Any advice would be greatly appreciated.


----------



## dawnpacz (May 1, 2005)

You can use acrylic paints on wood, most are non-toxic. I like Plaid paints and American traditions paints. Everyone has their favorite. Plaid paints tend to be thicker, for better coverage, and mix well. Hope this helps.


----------



## Wisconsin Ann (Feb 27, 2007)

The acrylics will probably work best for you, I'd think. You can thin them down a LOT to get a "stain" instead of the opaque look they normally give. Since they come in hundreds of colors you can pick and choose. Test out dilutions on scrap wood until you get the look you want. Usually easiest to find in the craft section of a Wal-mart or Hobby store. (quite inexpensive when you dilute them into a stain)
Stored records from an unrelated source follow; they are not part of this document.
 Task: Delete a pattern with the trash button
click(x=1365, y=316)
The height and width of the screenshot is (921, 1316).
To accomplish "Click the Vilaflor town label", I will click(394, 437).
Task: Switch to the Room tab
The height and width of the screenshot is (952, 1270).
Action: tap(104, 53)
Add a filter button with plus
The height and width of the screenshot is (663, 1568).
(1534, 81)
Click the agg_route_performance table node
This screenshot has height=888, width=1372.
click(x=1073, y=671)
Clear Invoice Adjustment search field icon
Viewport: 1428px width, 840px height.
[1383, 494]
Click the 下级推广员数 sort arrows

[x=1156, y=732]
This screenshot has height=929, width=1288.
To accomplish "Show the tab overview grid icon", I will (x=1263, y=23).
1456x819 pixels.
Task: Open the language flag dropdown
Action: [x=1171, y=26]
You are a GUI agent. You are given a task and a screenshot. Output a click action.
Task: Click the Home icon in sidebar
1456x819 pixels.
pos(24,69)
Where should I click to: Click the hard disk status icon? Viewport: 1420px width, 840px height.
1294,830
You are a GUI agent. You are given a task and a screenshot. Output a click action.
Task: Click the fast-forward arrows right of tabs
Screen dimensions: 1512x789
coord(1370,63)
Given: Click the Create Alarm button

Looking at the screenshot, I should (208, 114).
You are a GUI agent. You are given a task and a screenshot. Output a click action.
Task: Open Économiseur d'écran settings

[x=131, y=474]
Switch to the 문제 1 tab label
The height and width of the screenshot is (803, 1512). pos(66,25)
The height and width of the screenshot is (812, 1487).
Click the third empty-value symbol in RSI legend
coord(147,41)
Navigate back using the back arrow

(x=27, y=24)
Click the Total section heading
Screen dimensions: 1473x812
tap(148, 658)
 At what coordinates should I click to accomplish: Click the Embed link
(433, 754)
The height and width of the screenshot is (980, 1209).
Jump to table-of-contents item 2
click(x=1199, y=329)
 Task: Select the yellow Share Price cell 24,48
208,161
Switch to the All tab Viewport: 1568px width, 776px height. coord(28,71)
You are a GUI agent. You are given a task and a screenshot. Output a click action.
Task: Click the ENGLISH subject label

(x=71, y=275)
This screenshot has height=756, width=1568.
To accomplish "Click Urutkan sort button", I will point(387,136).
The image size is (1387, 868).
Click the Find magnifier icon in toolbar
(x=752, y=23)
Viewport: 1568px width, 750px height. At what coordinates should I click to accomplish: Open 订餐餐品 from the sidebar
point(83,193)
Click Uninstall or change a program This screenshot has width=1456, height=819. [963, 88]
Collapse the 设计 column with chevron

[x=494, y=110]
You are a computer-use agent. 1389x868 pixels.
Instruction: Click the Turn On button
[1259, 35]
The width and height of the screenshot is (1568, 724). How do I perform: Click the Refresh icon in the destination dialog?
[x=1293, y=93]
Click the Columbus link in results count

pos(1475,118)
Another option would be a real stain. Look in the "paint" section of the hardware type store. No paint sold in the US now can have lead in it, so you'll be safe there. The stains also come in many colors, although bright colors is harder to find. Actually...I think I remember seeing a 'stain" in with the acrylics in the craft section..checkthere, too.


----------



## TNHermit (Jul 14, 2005)

Contrary to the hype. Virtually all finishes are safe once the carrier has evaporated. But if you don't want an opaque finish use water base stains, Wood dyes, Clothing dyes. Or just soak fruit in water and dunk the stuff and let it dry. Strawberries, for red , Walnuts for dk brwn, etc.


----------